Cuenta el historiador Daniel Balmaceda que el hábito de comer dulce está muy afincado en la tradición argentina. Uno de los punteros en la fabricación de dulce de membrillo fue Carlos Noel, quien en la segunda mitad del siglo XIX lo elaboraba en su planta industrial. Pero la combinación de queso y dulce es una antigua tradición que tiene sus orígenes en el Norte del país, en particular con el emblemático quesillo con dulce de cayote.

Lo cierto es que el dulce de membrillo con queso era el postre más requerido en restaurantes y fondas argentinas hasta bien entrado el siglo XX. Ahora bien, ¿de dónde viene el nombre “vigilante”? Sobre este punto, Balmaceda afirma que con ese nombre se denominaba a la combinación de dulce de membrillo con queso, que más adelante se hizo extensiva al dulce de batata.

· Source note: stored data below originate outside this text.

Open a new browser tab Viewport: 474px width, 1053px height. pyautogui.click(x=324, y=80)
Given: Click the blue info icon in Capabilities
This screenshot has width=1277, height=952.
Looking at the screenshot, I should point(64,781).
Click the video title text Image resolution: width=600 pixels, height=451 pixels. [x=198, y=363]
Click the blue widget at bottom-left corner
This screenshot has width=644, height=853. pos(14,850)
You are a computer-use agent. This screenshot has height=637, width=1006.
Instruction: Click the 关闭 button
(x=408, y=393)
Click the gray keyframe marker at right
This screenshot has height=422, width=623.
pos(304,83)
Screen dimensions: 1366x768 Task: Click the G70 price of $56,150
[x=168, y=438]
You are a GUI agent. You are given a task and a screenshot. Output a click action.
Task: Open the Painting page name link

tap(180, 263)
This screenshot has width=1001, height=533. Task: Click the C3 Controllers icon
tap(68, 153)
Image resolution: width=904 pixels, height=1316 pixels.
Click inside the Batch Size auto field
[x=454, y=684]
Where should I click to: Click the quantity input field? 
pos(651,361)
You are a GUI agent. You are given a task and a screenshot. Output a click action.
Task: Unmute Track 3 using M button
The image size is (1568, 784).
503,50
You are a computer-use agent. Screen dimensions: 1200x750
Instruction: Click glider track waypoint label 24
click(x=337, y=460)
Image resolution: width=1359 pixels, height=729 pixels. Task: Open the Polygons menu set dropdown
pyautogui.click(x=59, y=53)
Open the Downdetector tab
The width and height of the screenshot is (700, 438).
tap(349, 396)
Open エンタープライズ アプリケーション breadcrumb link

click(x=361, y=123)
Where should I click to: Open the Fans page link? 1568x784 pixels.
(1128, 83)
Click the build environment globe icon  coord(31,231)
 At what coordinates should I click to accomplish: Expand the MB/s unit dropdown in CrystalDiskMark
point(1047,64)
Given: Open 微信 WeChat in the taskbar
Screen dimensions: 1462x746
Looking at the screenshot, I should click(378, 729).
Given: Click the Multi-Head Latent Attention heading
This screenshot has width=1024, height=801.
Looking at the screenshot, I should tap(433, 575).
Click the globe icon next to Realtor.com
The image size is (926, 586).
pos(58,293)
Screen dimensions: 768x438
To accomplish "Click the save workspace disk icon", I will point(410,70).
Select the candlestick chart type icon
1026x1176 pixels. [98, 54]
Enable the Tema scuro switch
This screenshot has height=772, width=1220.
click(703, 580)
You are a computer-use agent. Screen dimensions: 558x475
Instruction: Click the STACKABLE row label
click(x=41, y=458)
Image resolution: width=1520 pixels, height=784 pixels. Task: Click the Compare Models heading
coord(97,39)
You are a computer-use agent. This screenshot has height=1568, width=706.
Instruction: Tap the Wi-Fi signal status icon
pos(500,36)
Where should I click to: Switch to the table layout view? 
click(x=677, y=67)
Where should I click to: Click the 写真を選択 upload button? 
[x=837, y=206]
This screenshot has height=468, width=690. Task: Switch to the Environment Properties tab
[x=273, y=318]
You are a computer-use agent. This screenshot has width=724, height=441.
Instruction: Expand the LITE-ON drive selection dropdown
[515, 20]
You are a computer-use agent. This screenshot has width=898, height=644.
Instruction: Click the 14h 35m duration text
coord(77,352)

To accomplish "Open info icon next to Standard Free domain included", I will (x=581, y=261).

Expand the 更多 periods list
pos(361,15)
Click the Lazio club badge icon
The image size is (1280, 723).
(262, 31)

Según dicen, se originó en una fonda de Palermo a principios de la década de 1920. Al parecer, ese comercio gastronómico ofrecía un postre rápido y práctico que se hizo muy popular entre el personal policial de una comisaría cercana, ya que se podía comer sin necesidad de cubiertos durante las rondas, como se llamaba antiguamente al patrullaje de a pie.  Por extensión, se le dio el nombre de “postre vigilante” al hasta ese entonces “postre de la casa”.

Pero Balmaceda descree de esta teoría y dice que posiblemente se originaba en que efectivamente era el postre favorito de los policías, más por necesidad que por vocación, ya que sus magros salarios los obligaban a apuntar a las opciones más accesibles de la carta. ¡Una teoría de corte económico al origen de un nombre!

Qué preferís a la hora de comer queso y dulce, ¿batata o membrillo?